Eine der beharrlichsten Subkulturen des Pop ist die in den 1970ern in Nordengland verwurzelte Northern Soul-Szene, die gerade ihr x-tes Revival erlebt – und mit ihr ein Repertoire von Klassikern obskurer Floor Fillers, darunter ebenso beständig die „Glock’n“, gesungen von Marianne Mendt, 1970 geschrieben und arrangiert vom Jazzer Hans Salomon. Kein anderer Song der „Dialektwelle“, wie sie damals genannt wurde, hat in seiner Wahrnehmung so weite Kreise gezogen.

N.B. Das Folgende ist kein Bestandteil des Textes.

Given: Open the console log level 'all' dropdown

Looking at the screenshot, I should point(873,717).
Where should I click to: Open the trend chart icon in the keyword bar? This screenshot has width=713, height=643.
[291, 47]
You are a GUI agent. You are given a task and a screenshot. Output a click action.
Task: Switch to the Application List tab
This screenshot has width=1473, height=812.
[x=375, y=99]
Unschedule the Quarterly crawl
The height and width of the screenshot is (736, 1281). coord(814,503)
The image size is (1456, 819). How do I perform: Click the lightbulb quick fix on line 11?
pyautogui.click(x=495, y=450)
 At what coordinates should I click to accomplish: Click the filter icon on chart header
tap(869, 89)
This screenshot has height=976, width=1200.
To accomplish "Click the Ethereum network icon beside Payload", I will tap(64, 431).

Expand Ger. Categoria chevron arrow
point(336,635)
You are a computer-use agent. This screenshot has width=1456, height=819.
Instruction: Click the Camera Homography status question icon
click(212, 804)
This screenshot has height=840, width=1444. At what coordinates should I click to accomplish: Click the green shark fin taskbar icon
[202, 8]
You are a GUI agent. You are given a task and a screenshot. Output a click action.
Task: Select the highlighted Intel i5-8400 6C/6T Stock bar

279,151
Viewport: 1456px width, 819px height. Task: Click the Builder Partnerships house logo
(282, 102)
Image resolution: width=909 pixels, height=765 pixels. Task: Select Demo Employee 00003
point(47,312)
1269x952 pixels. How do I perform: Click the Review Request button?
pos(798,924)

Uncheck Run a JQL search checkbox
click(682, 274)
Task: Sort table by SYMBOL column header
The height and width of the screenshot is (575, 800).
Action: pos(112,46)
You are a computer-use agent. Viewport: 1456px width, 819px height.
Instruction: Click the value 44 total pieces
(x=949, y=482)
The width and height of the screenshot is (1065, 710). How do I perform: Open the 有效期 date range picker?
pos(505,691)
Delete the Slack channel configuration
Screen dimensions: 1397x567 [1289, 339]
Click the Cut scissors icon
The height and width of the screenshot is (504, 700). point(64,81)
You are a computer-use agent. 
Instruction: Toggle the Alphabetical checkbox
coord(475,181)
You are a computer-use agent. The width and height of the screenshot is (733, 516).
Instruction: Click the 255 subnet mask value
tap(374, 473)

Der Sound, den Marianne Mendt damals produzierte, hatte wenig mit der radikalen jungen Hippie-Kultur gemein, aber umso mehr mit von angloamerikanischen Zeitgenoss:innen wie Dusty Springfield, The Four Tops, The Tokens berührten Schnittpunkten von Soul, Showtunes, Sunshine Pop und der avancierten Easy Listening-Sophistication von Burt Bacharach und Jimmy Webb – in Mendts Fall verbunden mit einer kaum verhohlenen Liebe zum Jazz. Nicht umsonst coverte sie auf ihrem Debüt-Album Blood, Sweat & Tears (aus „Spinning Wheel“ wurde „A g’scheckert’s Hutschpferd“) und Joe Zawinul (aus „Mercy Mercy Mercy“ wurde „I kann net lang mit dir bös sein“). Ihr zweites Album „Gute Lieder sind wie Pistolen“ („…denn sie schießen dich frei aus der Alltagskartei“, heißt es im Titelsong) platzierte sie im Kontext des zeitgenössischen Chansons. Doch was in Frankreich Respekt erhielt, fiel in Österreich zwischen die Stühle von Rock-Kultur und Schlager.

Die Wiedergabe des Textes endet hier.